Below, a variety of methods are used to calculate the random walk. To accomplish this, each function pulls 1000 values of either 1 or -1 as defined in fnc below. The timing test uses microbenchmark with 1000 replications for each method.
fnc <- function(n) sample(c(1L, -1L), n, replace=TRUE)
library(microbenchmark)
microbenchmark(all=cumsum(fnc(1000L)),
reduce=Reduce("+", fnc(1000L), accumulate=TRUE),
laplyRpCln=cumsum(unlist(lapply(rep.int(1L, 1000L), fnc))),
laplyRpAn=cumsum(unlist(lapply(rep.int(1L, 1000L), function(x) fnc(1L)))),
laplySqAn=cumsum(unlist(lapply(seq_len(1000L), function(x) fnc(1L)))),
saplyRpCln=cumsum(sapply(rep.int(1L, 1000L), fnc)),
saplyRpAn=cumsum(sapply(rep.int(1L, 1000L), function(x) fnc(1L))),
saplySqAn=cumsum(sapply(seq_len(1000L), function(x) fnc(1L))),
vaplyRpCln=cumsum(vapply(rep.int(1L, 1000L), fnc, FUN.VALUE=0)),
vaplyRpAn=cumsum(vapply(rep.int(1L, 1000L), function(x) fnc(1L), FUN.VALUE=0)),
vaplySqAn=cumsum(vapply(seq_len(1000L), function(x) fnc(1L), FUN.VALUE=0)),
replicate=cumsum(replicate(1000L, fnc(1L))),
forPre={vals <- numeric(1000L); for(i in seq_along(vals)) vals[i] <- fnc(1L); cumsum(vals)},
forNoPre={vals <- numeric(0L); for(i in seq_len(1000L)) vals <- c(vals, fnc(1L)); cumsum(vals)},
times=1000)
Here,
- "all" uses the suggestion of Jake Burkhead,
cumsum and pulling the sample all at once.
- "reduce" pulls the sample at once, but uses
Reduce to perform the summation.
- laplyRpCln uses
lapply and unlist to return a vector and iterates through 1000 instances of 1, calling the function directly by name.
- laplyRpAn differs in using an anonymous function.
- laplySqAn uses an anonymous function and creates the iterating variable with
seq rather than rep.
- saplyRpCln, laplyRpAn, laplySqAn are the same as laplyRpCln, etc except that
sapply is called instead of lapply/unlist.
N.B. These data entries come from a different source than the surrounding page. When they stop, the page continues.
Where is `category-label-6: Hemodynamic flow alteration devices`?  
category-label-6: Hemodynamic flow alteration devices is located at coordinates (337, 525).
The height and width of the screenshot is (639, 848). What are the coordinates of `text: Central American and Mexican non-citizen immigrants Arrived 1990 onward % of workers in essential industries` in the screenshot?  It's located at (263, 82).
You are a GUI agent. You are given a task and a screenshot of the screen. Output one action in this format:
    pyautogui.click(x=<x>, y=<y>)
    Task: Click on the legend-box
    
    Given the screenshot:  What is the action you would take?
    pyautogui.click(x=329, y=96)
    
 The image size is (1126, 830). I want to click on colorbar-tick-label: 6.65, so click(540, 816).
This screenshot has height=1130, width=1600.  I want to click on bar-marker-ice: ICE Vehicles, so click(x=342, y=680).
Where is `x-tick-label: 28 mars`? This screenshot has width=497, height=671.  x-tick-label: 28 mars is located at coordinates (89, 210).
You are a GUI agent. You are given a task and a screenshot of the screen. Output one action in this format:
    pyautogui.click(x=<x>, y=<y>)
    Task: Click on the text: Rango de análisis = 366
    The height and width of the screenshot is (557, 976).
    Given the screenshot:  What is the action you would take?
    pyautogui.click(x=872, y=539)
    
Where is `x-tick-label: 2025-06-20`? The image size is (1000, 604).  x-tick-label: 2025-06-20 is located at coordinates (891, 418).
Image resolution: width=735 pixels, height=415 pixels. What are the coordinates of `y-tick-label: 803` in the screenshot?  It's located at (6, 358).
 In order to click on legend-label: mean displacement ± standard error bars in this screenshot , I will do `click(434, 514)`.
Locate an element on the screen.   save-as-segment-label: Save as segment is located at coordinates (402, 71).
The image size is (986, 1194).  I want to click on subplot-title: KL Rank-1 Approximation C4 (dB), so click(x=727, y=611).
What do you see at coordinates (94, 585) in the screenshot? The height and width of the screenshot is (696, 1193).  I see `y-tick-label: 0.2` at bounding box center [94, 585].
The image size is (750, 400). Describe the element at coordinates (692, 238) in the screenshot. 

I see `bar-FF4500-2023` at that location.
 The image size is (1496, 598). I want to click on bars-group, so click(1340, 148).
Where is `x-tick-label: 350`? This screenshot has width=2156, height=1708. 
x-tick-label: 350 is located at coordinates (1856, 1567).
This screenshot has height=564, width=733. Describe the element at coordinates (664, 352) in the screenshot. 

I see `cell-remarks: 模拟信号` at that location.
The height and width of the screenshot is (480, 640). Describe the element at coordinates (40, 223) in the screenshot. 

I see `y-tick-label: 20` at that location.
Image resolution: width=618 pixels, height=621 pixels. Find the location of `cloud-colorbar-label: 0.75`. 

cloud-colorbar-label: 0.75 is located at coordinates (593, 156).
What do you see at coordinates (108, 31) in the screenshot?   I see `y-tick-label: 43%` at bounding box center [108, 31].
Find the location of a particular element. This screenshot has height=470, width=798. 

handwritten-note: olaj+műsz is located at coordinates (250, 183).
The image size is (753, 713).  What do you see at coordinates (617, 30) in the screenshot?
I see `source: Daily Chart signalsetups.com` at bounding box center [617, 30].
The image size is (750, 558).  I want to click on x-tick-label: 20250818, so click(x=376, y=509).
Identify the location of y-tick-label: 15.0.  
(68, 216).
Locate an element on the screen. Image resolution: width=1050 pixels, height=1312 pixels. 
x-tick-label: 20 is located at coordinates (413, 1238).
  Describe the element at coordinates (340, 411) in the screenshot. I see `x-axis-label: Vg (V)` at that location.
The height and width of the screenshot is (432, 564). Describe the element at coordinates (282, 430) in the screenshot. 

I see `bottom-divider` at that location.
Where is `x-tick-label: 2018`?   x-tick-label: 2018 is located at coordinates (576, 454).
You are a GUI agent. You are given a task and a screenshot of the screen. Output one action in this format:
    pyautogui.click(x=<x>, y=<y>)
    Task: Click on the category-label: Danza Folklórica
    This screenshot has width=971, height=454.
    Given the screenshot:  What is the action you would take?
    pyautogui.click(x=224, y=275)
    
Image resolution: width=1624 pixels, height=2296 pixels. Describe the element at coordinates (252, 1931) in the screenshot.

- vaplyRpCln, etc are the same as laplyRpCln, etc except that
vapply is used in place of lapply/unlist.
- replicate is a call to
replicate, where the default is simplify=TRUE.
- forPre uses a
for loop that pre-allocates the vector and the fills it in.
- forNoPre uses a
for loop that creates an empty numeric(0) vector and then uses c to concatenate to that vector.
This returns
Unit: microseconds
expr min lq mean median uq max neval cld
all 25.634 31.0705 85.66495 33.6890 35.3400 49240.30 1000 a
reduce 542.073 646.7720 780.13592 696.4775 750.2025 51685.44 1000 b
laplyRpCln 4349.384 5026.4015 6433.60754 5409.2485 7209.3405 58494.44 1000 c e
laplyRpAn 4600.200 5281.6190 6513.58733 5682.0570 7488.0865 55239.04 1000 c e
laplySqAn 4616.986 5251.4685 6514.09770 5634.9065 7488.1560 54263.04 1000 c e
saplyRpCln 4362.324 5080.3970 6325.66531 5506.5330 7294.6225 59075.02 1000 cd
saplyRpAn 4701.140 5386.1350 6781.95655 5786.6905 7587.8525 55429.02 1000 e
saplySqAn 4651.682 5342.5390 6551.35939 5735.0610 7525.4725 55148.32 1000 c e
vaplyRpCln 4366.322 5046.0625 6270.66501 5482.8565 7208.0680 63756.83 1000 c
vaplyRpAn 4657.256 5347.2190 6724.35226 5818.5225 7580.3695 64513.37 1000 de
vaplySqAn 4623.897 5325.6230 6475.97938 5769.8130 7541.3895 14614.67 1000 c e
replicate 4722.540 5395.1420 6653.90306 5777.3045 7638.8085 59376.89 1000 c e
forPre 5911.107 6823.3040 8172.41411 7226.7820 9038.9550 56119.11 1000 f
forNoPre 8431.855 10584.6535 11401.64190 10910.0480 11267.5605 58566.27 1000 g
Notice that the first method is clearly the fastest. This is followed by pulling the full sample at once and then using Reduce to perform the summation. Among the *apply functions, the "clean" versions, using the name of the function directly seem to have a minor performance improvement, and the lapply version seems to be on par with vapply, but given the range of values, this conclusion is not entirely straightforward. sapply appears to be the slowest, though the method of function call dominates the type of *apply function.
The two for loops performed the worst, and the pre-allocation for loop outperforming for loop growing with c.
Here, I'm running a patched version of 3.4.1 (patched roughly August 23, 2017) on openSuse 42.1.
Please let me know if you see any mistakes and I'll fix them as soon as I can. Thanks to Ben Bolker for prodding me to investigate the final function more, where I found a couple of bugs.